A newly discovered piece of malware is capable of stealing a variety of crypto-coins from its victims by replacing legitimate wallet addresses with that of the attacker.
Dubbed ComboJack, the malware performs its nefarious activity by monitoring the user clipboard and replacing targeted addresses there. This is the same technique that was recently observed being used by the Evrial Trojan and the CryptoShuffler malware, but the new threat targets multiple virtual currencies.
ComboJack, Palo Alto Networks has discovered, is targeting multiple crypto-currencies at the moment, including Bitcoin, Litecoin, Monero, and Ethereum.
The malware is being distributed through spam emails targeting users in Japan and America, carrying a malicious PDF that contains an embedded document. This is a RTF file attempting to exploit CVE-2017-8579, a vulnerability addressed in September 2017 after it was abused to spread the FinFisher spyware.
The RTF document references to an embedded remote object, an HTA file that contains encoded PowerShell commands. Once fetched from the remote server, the file executes the PowerShell to download and execute the final payload.
The downloaded file is an initial stage self-extracting executable (SFX) that extracts the second stage, a password protected SFX that has the password supplied by the first stage. Only after the second stage is executed, the ComboJack is extracted.

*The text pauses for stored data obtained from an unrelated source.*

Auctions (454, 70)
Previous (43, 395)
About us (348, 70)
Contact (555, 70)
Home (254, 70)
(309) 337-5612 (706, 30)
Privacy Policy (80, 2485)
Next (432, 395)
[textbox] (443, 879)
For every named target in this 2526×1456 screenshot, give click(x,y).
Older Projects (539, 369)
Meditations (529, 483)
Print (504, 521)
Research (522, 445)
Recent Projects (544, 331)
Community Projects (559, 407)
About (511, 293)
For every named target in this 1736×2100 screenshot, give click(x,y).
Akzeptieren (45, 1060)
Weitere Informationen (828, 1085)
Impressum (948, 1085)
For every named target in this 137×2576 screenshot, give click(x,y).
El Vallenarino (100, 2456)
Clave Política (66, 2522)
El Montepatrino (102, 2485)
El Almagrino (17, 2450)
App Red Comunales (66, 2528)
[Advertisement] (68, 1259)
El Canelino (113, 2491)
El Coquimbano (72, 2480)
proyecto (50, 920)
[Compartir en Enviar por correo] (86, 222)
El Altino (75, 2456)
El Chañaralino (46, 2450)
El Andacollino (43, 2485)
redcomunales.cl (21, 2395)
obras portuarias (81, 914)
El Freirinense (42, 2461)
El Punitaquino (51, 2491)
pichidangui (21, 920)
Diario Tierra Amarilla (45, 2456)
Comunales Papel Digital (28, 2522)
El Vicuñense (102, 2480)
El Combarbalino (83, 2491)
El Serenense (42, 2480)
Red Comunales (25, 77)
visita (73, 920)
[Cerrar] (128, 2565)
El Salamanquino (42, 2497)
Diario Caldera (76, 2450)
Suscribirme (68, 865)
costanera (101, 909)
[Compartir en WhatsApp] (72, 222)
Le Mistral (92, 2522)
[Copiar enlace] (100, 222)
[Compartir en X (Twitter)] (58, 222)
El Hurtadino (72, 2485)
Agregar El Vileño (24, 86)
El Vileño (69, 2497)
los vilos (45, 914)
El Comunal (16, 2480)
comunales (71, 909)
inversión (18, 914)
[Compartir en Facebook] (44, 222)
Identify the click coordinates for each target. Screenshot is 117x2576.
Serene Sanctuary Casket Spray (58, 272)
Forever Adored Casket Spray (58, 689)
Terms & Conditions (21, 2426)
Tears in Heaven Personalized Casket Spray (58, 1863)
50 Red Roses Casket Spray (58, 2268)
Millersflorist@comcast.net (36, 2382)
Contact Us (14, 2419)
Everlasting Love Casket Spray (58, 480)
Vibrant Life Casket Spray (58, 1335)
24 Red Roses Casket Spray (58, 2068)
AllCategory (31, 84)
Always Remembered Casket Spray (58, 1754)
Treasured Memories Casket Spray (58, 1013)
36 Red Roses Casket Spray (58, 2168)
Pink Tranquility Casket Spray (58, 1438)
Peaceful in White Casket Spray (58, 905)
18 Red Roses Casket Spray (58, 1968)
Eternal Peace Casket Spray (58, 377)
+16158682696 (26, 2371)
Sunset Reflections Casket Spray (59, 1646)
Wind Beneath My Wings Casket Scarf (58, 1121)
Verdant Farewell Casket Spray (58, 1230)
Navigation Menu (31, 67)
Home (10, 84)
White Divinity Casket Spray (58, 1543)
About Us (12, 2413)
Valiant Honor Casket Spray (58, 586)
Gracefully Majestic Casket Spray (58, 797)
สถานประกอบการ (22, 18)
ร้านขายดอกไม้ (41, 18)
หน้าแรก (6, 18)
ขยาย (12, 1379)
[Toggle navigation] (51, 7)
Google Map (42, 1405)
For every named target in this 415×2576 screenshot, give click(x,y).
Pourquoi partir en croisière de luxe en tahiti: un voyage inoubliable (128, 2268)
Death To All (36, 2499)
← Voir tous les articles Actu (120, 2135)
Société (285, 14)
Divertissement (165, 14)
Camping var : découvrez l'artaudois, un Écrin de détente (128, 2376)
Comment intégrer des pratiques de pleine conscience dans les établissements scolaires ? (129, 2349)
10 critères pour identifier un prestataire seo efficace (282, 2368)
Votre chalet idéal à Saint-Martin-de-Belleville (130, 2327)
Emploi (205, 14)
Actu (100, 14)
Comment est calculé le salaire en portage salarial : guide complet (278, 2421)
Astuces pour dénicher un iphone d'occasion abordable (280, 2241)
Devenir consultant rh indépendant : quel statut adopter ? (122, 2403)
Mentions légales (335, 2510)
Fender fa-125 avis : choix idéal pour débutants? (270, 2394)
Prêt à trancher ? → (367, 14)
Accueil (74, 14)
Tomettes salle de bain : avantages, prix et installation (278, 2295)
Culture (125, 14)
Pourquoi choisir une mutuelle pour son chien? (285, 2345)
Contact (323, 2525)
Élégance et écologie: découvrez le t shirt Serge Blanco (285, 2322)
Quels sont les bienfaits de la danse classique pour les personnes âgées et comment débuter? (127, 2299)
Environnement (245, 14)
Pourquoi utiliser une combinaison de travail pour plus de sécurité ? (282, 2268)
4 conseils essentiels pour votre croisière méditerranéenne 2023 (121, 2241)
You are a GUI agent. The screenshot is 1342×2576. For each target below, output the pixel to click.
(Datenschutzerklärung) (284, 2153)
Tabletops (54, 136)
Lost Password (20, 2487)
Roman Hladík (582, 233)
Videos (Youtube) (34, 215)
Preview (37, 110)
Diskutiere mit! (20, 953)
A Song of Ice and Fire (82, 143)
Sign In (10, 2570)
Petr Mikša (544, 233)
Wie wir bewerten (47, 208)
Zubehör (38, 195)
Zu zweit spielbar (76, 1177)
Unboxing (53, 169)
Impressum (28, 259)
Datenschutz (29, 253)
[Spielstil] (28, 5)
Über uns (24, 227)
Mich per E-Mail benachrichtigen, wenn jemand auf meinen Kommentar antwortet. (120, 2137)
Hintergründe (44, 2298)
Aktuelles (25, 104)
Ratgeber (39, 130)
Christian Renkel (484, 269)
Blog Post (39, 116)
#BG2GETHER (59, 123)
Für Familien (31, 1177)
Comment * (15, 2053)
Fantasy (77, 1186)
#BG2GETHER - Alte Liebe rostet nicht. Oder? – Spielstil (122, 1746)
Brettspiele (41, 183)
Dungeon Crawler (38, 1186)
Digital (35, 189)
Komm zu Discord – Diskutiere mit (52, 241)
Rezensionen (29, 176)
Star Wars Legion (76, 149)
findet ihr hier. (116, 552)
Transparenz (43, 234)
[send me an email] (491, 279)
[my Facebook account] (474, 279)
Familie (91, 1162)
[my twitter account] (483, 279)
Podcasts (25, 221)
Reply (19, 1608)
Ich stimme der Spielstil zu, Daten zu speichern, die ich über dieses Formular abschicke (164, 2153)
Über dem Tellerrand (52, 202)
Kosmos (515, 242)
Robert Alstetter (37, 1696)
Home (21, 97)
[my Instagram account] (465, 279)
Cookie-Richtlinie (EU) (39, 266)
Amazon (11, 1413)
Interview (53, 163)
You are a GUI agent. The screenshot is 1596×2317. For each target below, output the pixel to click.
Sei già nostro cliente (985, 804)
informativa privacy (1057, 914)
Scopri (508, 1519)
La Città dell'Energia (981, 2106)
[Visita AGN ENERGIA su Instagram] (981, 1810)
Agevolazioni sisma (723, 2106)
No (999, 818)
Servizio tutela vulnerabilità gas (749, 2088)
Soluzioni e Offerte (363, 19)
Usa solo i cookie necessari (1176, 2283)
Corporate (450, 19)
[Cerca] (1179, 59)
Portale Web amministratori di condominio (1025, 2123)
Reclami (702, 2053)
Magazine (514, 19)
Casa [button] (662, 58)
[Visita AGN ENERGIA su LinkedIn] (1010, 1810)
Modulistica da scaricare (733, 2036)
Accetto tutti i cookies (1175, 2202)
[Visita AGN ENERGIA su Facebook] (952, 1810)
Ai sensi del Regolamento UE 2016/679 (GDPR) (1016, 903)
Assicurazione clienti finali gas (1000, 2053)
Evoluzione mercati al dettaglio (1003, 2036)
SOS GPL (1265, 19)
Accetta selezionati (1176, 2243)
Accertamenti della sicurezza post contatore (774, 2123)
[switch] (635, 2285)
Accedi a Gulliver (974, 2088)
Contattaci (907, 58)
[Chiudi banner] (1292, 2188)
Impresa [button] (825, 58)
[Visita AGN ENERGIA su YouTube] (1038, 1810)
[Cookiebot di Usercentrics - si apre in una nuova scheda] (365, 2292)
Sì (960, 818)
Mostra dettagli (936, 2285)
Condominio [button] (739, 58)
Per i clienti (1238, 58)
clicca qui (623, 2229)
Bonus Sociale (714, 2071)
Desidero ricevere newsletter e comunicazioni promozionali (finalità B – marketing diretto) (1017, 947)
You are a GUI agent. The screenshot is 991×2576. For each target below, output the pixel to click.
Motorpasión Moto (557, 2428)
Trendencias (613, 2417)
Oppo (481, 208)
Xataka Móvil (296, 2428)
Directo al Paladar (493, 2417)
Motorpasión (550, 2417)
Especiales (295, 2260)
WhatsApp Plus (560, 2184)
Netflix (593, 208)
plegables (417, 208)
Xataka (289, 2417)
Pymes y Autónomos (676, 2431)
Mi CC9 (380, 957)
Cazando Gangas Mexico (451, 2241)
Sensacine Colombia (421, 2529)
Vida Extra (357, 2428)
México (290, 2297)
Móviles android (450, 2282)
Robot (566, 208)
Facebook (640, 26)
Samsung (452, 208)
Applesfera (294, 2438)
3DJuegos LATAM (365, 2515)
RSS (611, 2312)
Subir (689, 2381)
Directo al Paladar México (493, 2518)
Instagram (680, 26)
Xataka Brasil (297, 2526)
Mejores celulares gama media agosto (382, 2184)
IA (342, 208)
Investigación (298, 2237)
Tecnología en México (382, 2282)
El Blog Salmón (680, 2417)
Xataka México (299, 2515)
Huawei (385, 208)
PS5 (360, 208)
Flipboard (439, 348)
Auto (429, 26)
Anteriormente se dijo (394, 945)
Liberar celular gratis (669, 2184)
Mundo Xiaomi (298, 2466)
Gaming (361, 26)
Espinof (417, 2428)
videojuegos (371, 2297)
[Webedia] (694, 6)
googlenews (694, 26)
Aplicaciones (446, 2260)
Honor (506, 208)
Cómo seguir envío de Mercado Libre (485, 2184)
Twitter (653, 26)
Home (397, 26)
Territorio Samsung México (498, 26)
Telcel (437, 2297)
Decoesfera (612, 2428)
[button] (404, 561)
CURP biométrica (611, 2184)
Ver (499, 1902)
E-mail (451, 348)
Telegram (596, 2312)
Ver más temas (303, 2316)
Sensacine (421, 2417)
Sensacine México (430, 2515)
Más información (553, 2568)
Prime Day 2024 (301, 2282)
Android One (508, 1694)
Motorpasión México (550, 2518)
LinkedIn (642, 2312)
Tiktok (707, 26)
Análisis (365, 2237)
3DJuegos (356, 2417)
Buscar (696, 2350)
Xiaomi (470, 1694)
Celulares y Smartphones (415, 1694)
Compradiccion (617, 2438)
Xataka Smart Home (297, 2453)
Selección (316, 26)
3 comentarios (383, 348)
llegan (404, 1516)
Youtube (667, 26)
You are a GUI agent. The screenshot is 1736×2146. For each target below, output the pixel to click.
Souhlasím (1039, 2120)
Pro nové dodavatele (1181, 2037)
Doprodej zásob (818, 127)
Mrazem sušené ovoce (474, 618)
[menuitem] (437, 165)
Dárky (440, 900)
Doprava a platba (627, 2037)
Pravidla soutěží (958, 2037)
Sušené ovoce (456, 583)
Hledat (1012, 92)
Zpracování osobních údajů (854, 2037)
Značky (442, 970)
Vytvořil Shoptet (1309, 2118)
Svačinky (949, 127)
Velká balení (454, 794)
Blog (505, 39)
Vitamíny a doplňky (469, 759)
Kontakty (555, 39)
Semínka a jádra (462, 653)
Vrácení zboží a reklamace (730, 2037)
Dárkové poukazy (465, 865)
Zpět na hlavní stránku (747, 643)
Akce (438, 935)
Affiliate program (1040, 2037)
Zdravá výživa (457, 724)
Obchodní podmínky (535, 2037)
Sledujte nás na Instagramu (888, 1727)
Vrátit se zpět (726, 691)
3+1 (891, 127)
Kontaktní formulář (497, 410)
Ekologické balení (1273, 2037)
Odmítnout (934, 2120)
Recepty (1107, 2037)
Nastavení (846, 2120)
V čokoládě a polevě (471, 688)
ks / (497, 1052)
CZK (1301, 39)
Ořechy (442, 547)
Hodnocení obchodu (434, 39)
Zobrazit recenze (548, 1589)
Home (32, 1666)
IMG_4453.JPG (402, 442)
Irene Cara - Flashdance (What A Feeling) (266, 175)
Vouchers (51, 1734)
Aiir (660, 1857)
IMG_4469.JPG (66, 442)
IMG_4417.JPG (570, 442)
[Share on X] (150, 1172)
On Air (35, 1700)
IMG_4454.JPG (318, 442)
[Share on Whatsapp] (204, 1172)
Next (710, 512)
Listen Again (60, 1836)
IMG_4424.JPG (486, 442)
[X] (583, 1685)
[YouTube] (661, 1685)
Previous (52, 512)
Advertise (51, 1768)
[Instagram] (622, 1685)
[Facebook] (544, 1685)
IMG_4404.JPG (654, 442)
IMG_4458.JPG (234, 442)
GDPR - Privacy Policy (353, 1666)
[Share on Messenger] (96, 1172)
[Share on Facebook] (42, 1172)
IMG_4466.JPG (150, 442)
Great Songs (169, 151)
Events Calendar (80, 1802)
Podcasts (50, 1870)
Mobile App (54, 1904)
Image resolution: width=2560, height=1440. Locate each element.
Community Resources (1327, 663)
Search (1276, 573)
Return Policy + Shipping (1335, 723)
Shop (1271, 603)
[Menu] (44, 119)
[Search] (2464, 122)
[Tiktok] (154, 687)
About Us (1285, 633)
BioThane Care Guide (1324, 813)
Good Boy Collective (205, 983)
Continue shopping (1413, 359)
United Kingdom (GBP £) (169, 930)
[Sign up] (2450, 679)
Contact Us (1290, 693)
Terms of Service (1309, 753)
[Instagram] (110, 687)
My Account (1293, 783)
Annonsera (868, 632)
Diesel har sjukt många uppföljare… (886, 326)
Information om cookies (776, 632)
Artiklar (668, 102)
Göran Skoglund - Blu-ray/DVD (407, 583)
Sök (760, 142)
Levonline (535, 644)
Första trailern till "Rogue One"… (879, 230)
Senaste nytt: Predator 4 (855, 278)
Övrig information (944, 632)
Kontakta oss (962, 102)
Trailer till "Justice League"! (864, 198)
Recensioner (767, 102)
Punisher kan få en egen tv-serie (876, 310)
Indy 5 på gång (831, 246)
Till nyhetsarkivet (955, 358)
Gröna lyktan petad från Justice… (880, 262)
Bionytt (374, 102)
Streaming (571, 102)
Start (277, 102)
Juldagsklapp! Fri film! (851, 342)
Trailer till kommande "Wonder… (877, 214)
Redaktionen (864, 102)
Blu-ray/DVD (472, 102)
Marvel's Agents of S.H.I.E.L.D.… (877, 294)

First, the malware copies itself to the ProgramData folder, and then leverages the attrib.exe built-in Windows tool to set the hidden and system attributes to itself. Next, the malware sets a registry key to achieve persistence.
Once the steps have been completed, ComboJack starts checking the contents of the clipboard every half second to determine if wallet information for different digital currencies has been copied there. When that happens, the malware replaces the information with hardcoded data in an attempt to divert funds to a presumably attacker-owned wallet.
“This tactic relies on the fact that wallet addresses are typically long and complex and to prevent errors, most users will opt to copy an exact string in order to prevent potential errors,” Palo Alto points out.
The malware can detect addresses of crypto-currencies such as Ethereum, Monero (erroneously, the replacement address is shorter), Bitcoin, Litecoin, Qiwi, WebMoney (Rubles), WebMoney (USD), Yandex Money, and a currently unknown virtual coin.
The fact that ComboJack is targeting WebMoney (USD, EUR, and RUB) and Yandex Money, which are popular digital payment systems, also sets the malware apart from other Trojans capable of stealing crypto-currencies by replacing wallet addresses that have been copied to the clipboard.
“By targeting multiple cryptocurrencies and web based wallets, the author of ComboJack appears to be hedging his or her bets on which currency will boom and which will bust. As the prices of cryptocurrencies continue to rise it is likely we will see more and more malware targeting cryptocurrencies, as it presents the fastest way to the highest profit,” Palo Alto concludes.